CC’s Interdisciplinary ‘Art Bus’ Project Wins Davis Project for Peace Award
Three Colorado College students have been awarded the Davis Project for Peace for their project featuring traveling art workshops serving homeless and impoverished communities. Shire Brown ’10, an English major; Jody Joyner ’10, a studio art major; and Eddie Hazera ’11, a biology major, have received $10,000 for their collaborative project, “Ain’t No Stoppin’ Da Bus: Traveling Art Workshops for Peace.”
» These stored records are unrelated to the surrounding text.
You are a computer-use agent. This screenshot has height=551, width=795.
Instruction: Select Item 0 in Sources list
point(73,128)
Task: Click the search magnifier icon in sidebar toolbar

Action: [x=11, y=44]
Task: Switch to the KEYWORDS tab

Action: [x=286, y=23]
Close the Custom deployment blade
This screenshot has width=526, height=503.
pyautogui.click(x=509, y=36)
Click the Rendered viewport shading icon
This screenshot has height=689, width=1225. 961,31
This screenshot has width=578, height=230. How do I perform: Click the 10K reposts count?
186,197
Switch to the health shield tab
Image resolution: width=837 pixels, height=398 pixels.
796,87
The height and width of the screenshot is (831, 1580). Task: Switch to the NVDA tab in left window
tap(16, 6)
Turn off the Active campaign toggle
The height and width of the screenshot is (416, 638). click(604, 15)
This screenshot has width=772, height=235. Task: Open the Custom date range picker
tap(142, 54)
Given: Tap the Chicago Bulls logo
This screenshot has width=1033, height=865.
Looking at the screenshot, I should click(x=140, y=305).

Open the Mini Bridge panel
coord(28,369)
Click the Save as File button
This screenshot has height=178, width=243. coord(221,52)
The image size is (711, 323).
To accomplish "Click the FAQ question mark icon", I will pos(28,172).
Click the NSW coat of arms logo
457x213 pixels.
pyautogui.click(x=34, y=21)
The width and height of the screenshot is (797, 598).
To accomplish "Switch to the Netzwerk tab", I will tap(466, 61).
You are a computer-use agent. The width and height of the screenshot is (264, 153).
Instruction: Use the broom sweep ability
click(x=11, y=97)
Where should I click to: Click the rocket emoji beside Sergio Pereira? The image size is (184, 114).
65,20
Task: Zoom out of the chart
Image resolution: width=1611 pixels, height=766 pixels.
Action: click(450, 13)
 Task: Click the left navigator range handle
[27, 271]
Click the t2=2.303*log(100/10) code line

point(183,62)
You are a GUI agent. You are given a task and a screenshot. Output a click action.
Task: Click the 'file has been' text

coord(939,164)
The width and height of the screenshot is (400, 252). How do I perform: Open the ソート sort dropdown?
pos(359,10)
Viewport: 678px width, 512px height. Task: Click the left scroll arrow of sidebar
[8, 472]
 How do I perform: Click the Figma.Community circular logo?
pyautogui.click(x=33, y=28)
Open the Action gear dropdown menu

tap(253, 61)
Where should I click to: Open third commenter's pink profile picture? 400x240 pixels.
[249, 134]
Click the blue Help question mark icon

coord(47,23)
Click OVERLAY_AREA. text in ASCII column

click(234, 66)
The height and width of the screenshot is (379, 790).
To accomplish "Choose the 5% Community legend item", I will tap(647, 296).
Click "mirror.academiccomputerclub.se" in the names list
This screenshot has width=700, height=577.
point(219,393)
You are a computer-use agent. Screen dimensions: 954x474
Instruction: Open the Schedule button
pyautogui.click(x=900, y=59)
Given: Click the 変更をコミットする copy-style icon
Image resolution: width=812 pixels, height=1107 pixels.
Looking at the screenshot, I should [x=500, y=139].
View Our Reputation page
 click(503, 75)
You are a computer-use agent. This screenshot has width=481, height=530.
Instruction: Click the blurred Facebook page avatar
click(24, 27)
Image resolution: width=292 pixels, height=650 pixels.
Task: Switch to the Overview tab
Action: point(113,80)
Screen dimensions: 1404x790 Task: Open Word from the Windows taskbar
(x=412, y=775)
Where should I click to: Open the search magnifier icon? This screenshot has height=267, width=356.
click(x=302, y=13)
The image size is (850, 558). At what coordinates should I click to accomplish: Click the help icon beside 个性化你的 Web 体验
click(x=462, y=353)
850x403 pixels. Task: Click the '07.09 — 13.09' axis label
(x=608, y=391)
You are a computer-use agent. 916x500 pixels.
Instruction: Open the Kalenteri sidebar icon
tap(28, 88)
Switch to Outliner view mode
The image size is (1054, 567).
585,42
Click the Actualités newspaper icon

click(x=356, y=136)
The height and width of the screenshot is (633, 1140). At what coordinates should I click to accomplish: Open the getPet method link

The three will travel to San Francisco and Portland, Ore., for eight weeks this summer, where they will partner with existing agencies currently serving the homeless and impoverished, but which lack artistic and creative outlets. The students will live in and work out of the “Art Bus,” a retrofitted school bus, conducting workshops and presentation which incorporate interdisciplinary approaches to music, poetry, and visual art. They will conclude their stay in both cities with a final presentation, allowing the participants to display or perform their work.
Kathryn Davis, a 103-year-old philanthropist, launched the Davis Projects for Peace initiative in 2007, on her 100th birthday. The program is designed to encourage and support college students seeking to promote peace throughout the world. Each of the 100 selected projects receives $10,000 in funding.
“The competition on more than 90 campuses was keen and we congratulate the students who proposed the winning projects,” said Philip O. Geier, executive director of the Davis UWC Scholars Program.
Senior Jody Joyner Receives Watson Fellowship
Jody Joyner ’10, a studio art major from Tucson, Ariz., has been awarded a Thomas J. Watson Foundation fellowship for her project, “The Art of Place: Where We Are.”
Joyner will travel to the United Kingdom, South Africa, Australia, Japan, and Canada to study how artists visually convey their perceptions of and connections to the natural world, how their artwork reflects knowledge of local geographies, and whether art cultivates a sense of place.
The fellowship provides for a year of independent exploration and travel outside the United States. During her year, Joyner will investigate pre-historic, traditional, and contemporary artistic traditions that incorporate nature. While immersed in unique landscapes – from the deserts of Central and Western Australia to the lowlands of the United Kingdom – she hopes to better understand how artists respond to the lands they inhabit and how their response reflects their community and culture.
Joyner is one of only 40 college seniors to receive a Watson Fellowship.
The 42nd class of Watson Fellows come from 23 states and three foreign countries, and will traverse 76 countries during their Watson year.